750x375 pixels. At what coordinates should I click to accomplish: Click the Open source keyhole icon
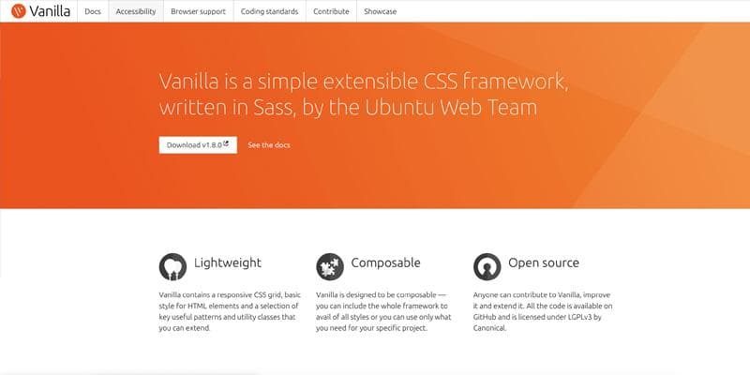[x=487, y=266]
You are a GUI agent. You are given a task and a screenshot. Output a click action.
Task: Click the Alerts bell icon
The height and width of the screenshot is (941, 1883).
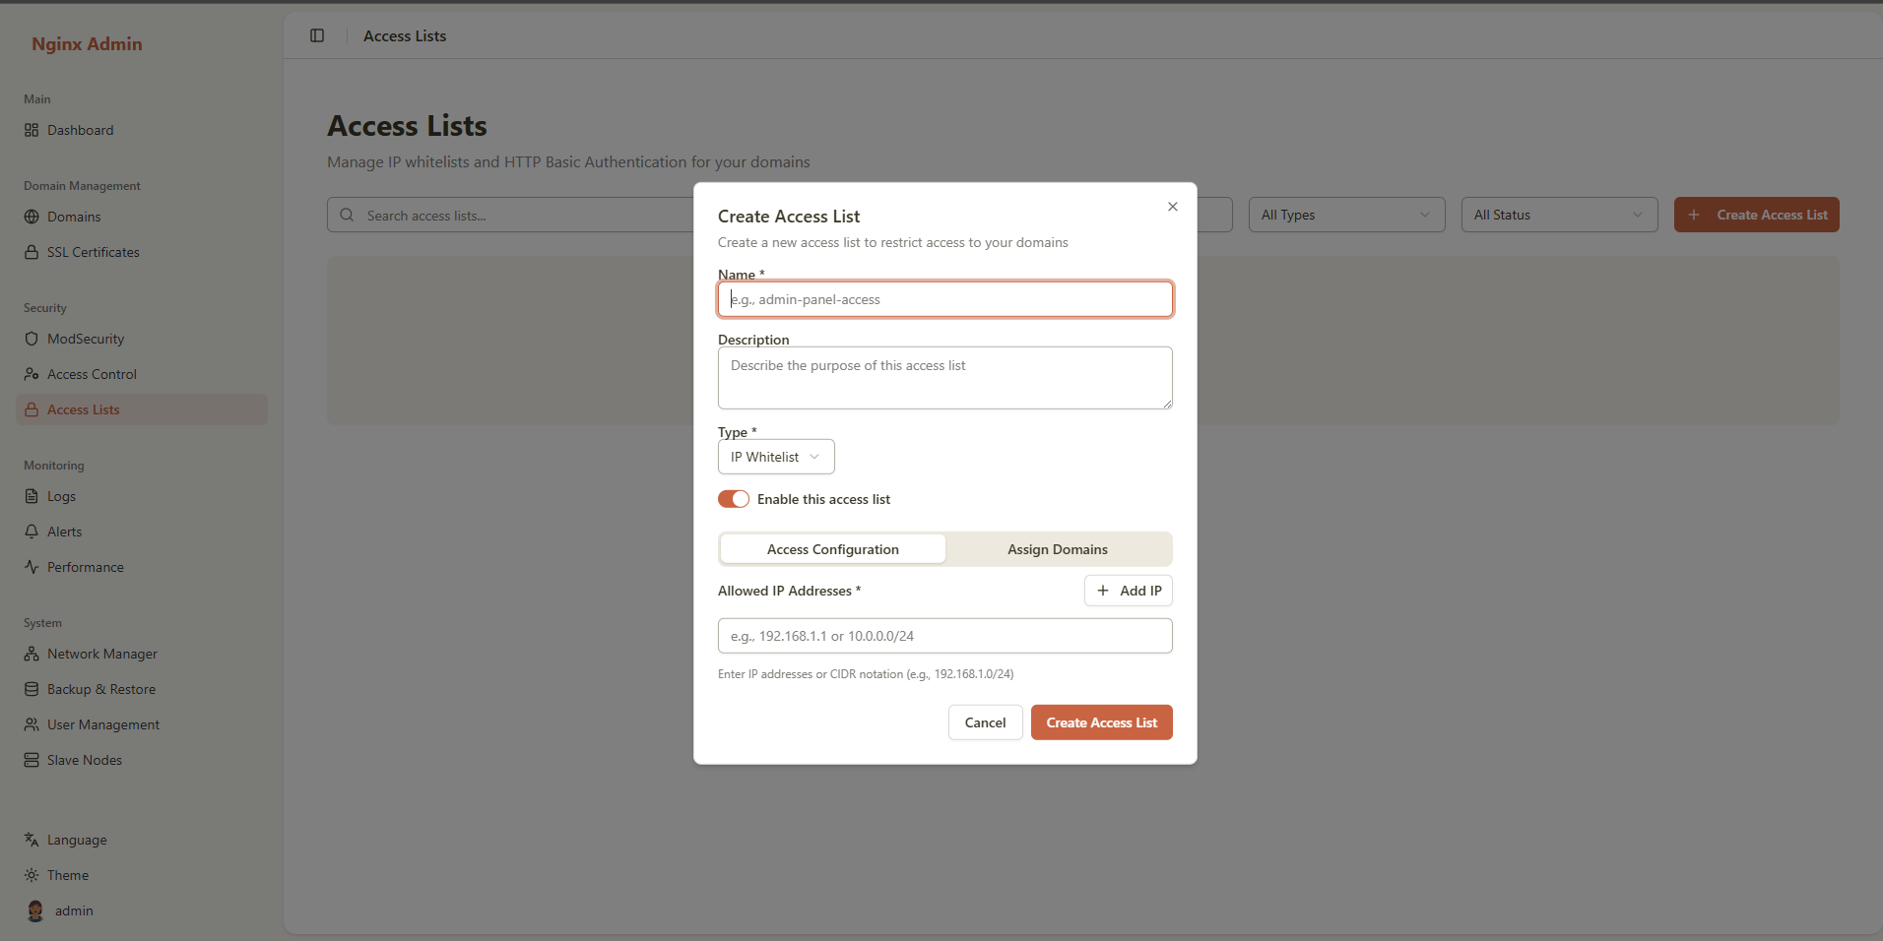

***

## Assigned task
Return the records above exactly, without the pictures.

## Response area
750x375 pixels. At what coordinates should I click to accomplish: Click the Open source keyhole icon
[x=487, y=266]
You are a GUI agent. You are given a task and a screenshot. Output a click action.
Task: Click the Alerts bell icon
The height and width of the screenshot is (941, 1883).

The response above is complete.